Holidaymakers from Scotland have been left baffled about foreign currency by the crisis facing the eurozone, according to a survey of would-be travellers.
Foreign exchange expert, Travelex, quizzed Scottish customers following a surge in the numbers of consumers querying what currency to take abroad.
The results revealed that weeks of speculation over the future of the single currency following the economic crisis in countries including Greece and Italy have left them confused.
One in ten of the customers questioned believes the franc is available again to spend in France, while a similar number said they would take pesetas to Spain – despite the country joining the single currency ten years ago.
And around half of those questioned are not sure if the euro is still legal tender in Austria.

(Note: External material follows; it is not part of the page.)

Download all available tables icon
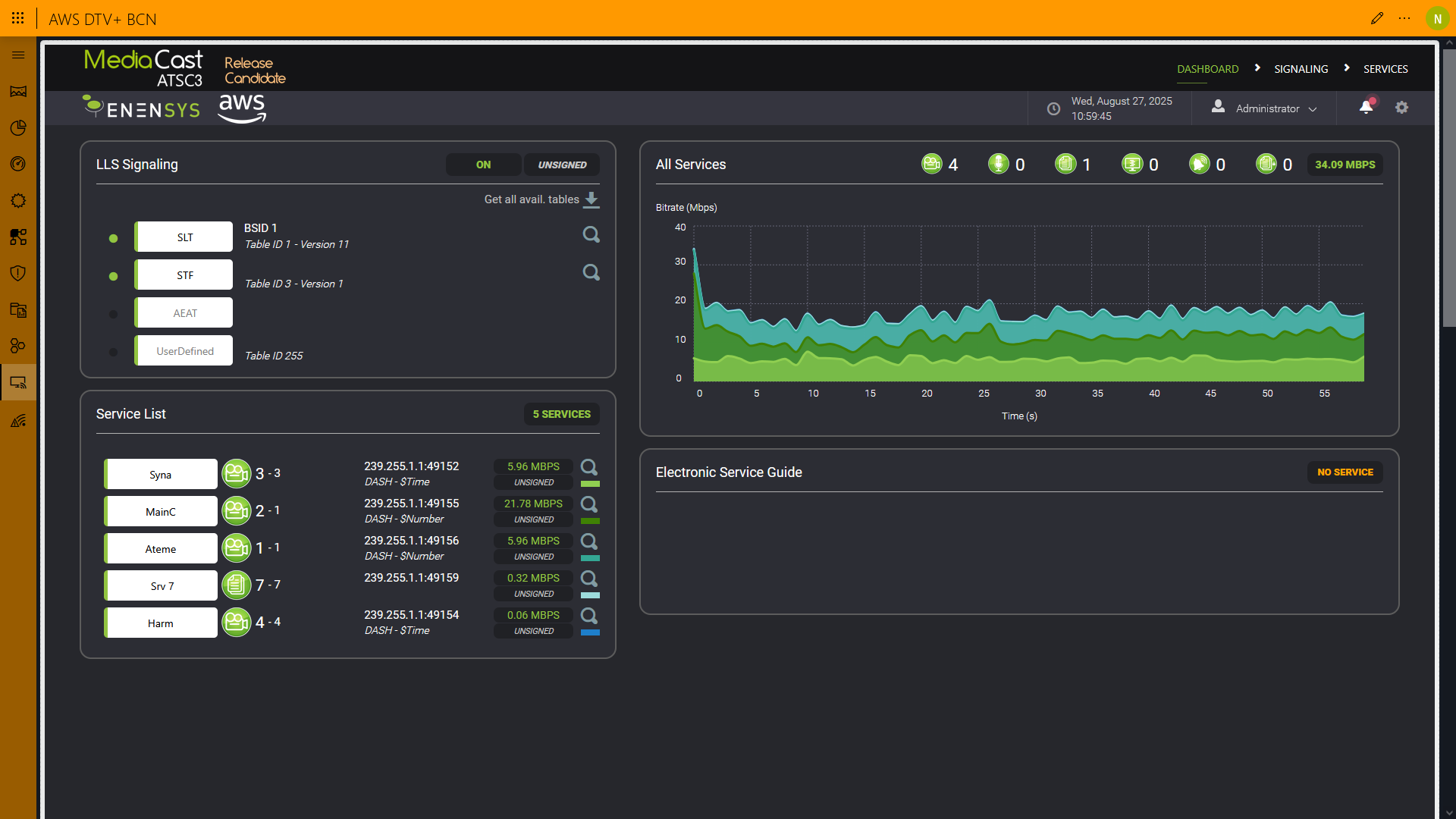Image resolution: width=1456 pixels, height=819 pixels. 592,199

“Holidaymakers in Scotland are unsurprisingly confused by currency, but with the ongoing concerns over the future of the single currency, that’s understandable,” said Anthony Wagerman, managing director, Travelex Europe & Americas. “We’d urge anyone travelling abroad to check their facts first because, despite the speculation, they still only need to be taking one currency when they go to the eurozone and that’s the euro.”

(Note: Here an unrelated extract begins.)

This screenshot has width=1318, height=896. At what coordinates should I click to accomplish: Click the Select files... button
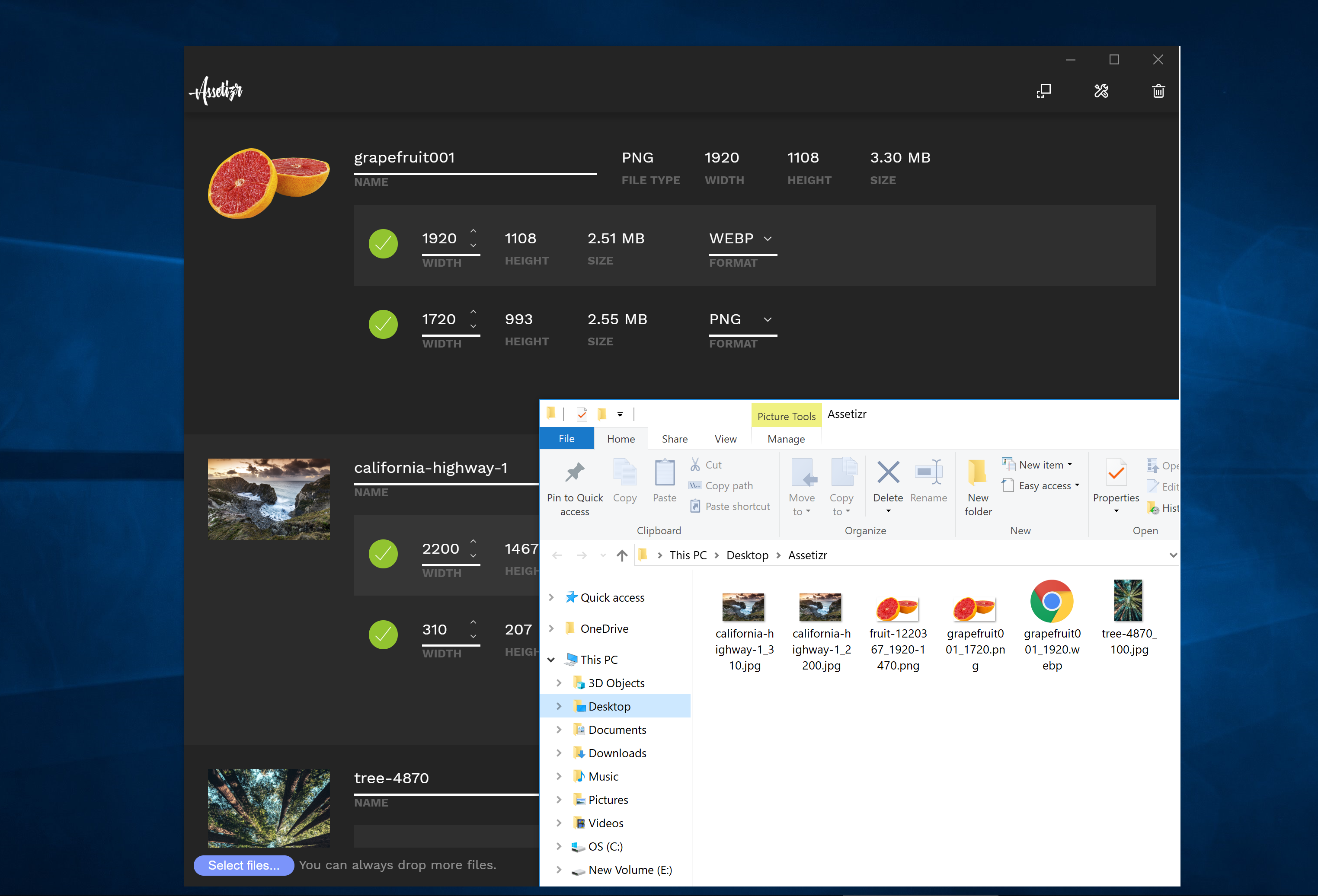(244, 865)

The survey also found that over two-thirds of Scots believe the European single currency will collapse, while 15 per cent don’t think it will last longer than the summer, with Greece and Italy believed to be the most likely countries to fall first.
It has left more than a fifth of customers ranking holiday money as the single most confusing thing about going away on holiday – above getting to grips with the language.
The Travelex study also revealed that Scots are confused when it comes to currency nearer to home.
A total of 43 per cent of Scots believe that Wales has its own currency, and nearly a third think they need to exchange money to visit the Isle of Wight.